Appeaser Theresa Will Pay All of EU’s Demanded £53 Billion Brexit ‘Divorce Bill’

People walk over Westminster Bridge wrapped in Union flags, towards the Queen Elizabeth Tower (Big Ben) and The Houses of Parliament in central London on June 26, 2016.

The British government has indicated it will accept and pay all of the £53 billion ‘Brexit divorce bill’ demanded by the European Union (EU), say Brussels insiders.

Following the concession, the EU has reportedly finally begun to draw up plans for trade talks, which could begin before Chrismas and allow Prime Minister Theresa May to claim progress has been made, The Times reports.

The prime minister had already offered to pay €20 billion (£17.5 billion) during a two-year transition period.

The larger EU estimate of what the UK owes includes claimed budget commitments, the UK’s share of the cost of MEP pensions and aid budgets, and other liabilities.

This would bring the total to some €62 billion, but the final sum will not be finalised until the end of the talks.
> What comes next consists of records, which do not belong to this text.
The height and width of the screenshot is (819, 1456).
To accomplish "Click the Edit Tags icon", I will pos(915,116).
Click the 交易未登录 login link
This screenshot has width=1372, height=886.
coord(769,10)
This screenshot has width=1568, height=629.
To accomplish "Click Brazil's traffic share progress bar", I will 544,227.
A House of Lords committee and UK negotiators have previously insisted the bill has no legal basis and Brexit Minister David Davis has called on the EU to be more “pragmatic” and “flexible”.
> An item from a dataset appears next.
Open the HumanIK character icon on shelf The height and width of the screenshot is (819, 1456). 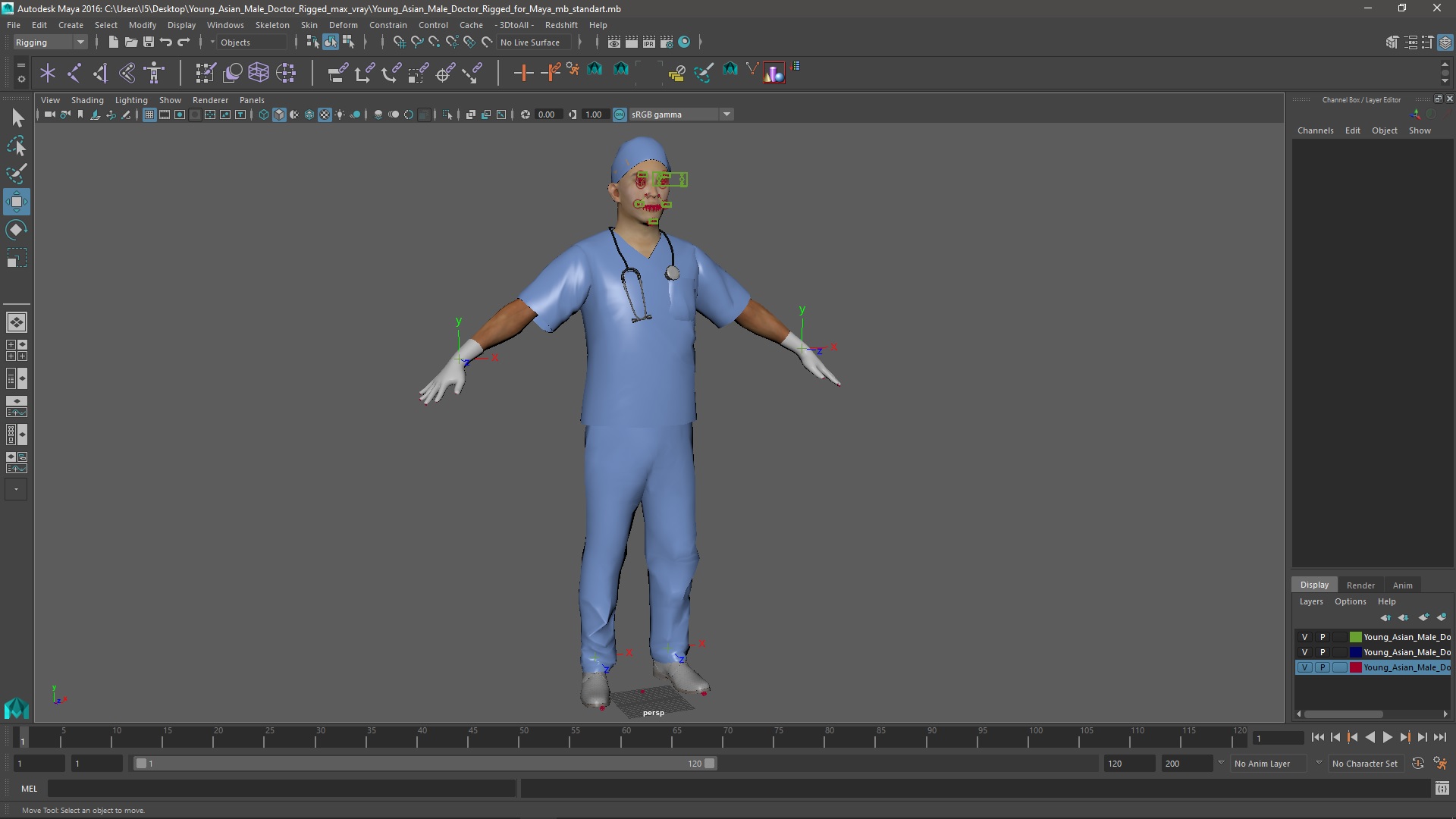tap(154, 73)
“If they [the UK government] are smart, they will use this to claim victory and say trade talks have finally started,” said a senior EU negotiator, adding that “internal preparatory work” on the trade deal was already underway and would accelerate ahead of the December summit.
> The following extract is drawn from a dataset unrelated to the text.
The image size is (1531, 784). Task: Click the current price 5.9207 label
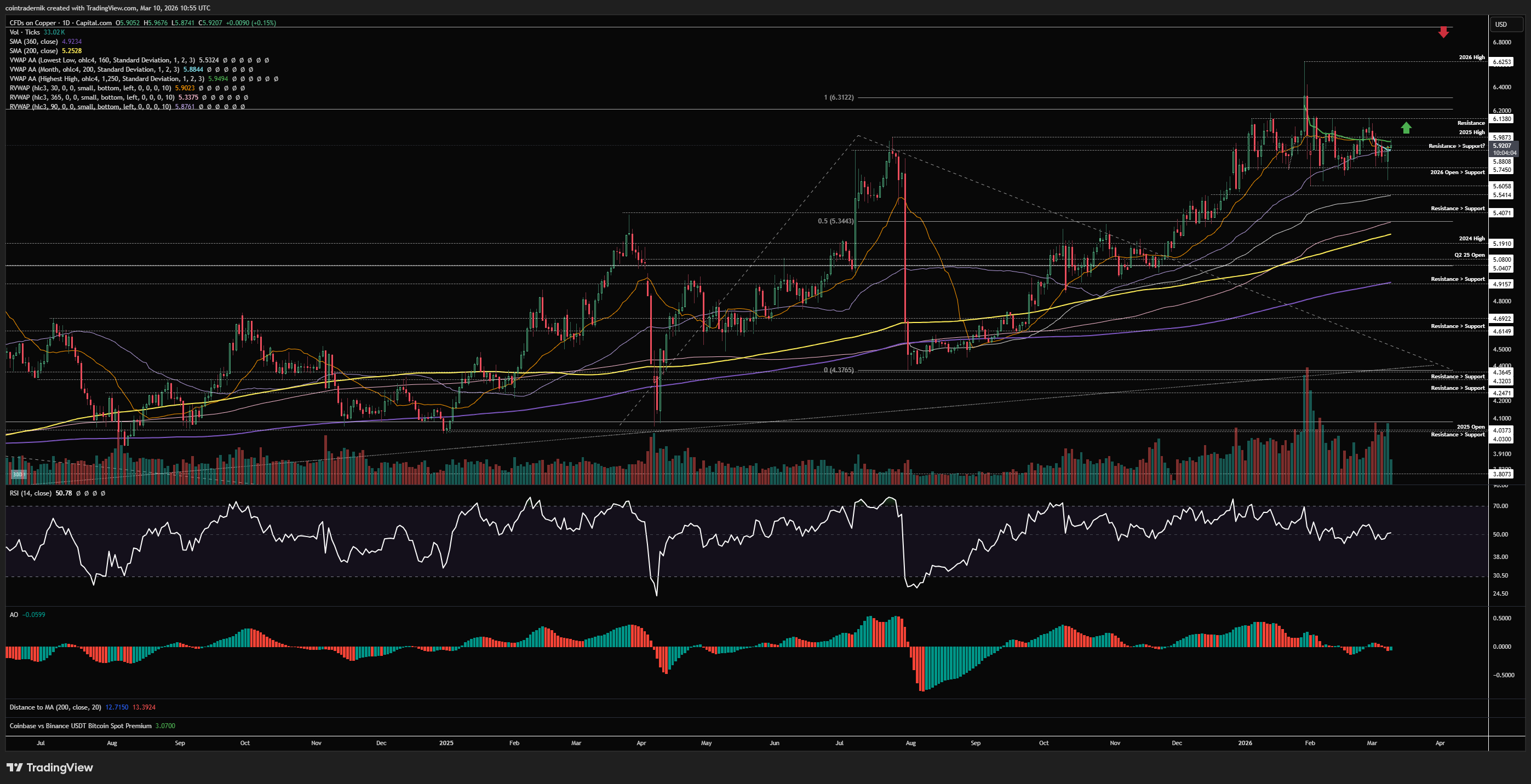pyautogui.click(x=1501, y=146)
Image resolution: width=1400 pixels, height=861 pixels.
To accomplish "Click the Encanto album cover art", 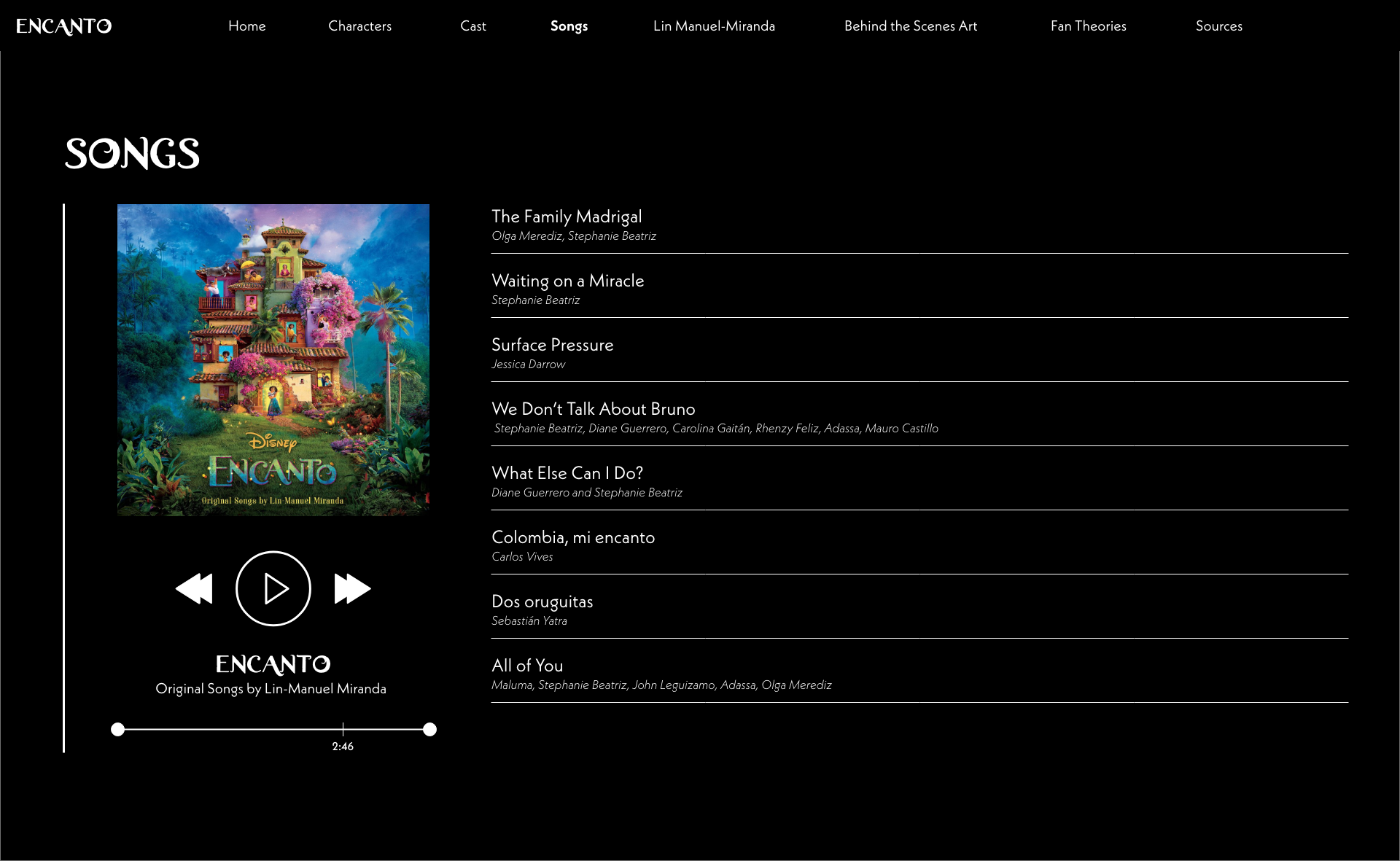I will coord(273,360).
A senior government source argued that the Brexit bill would be a small price to pay for a better trade deal.

“The value of getting a smoother process of transition and a smoother process of trade in the end game is worth quite a lot. These are sums that make any lubrication of the process look like small change,” they said.

The European Commission’s chief Brexit negotiator, Michel Barnier, has been threatening since February to block trade talks unless all of the EU’s demanded £50 billion is paid and has previously said he will not budge “one iota” from his mandate.

The UK has made a number of other concessions to the EU in talks so far.

This weekend, sources claimed the UK will allow any EU nationals coming to Britain before Brexit day in 2019 to have their rights protected, probably allowing them to stay, despite initially wanting the cutoff to be when Article 50 was triggered in March.

Mrs. May has also hinted that EU courts could retain power in Britain after Brexit, something described as a form of “colonialism” by experts and leading Tory MP Jacob Rees-Mogg.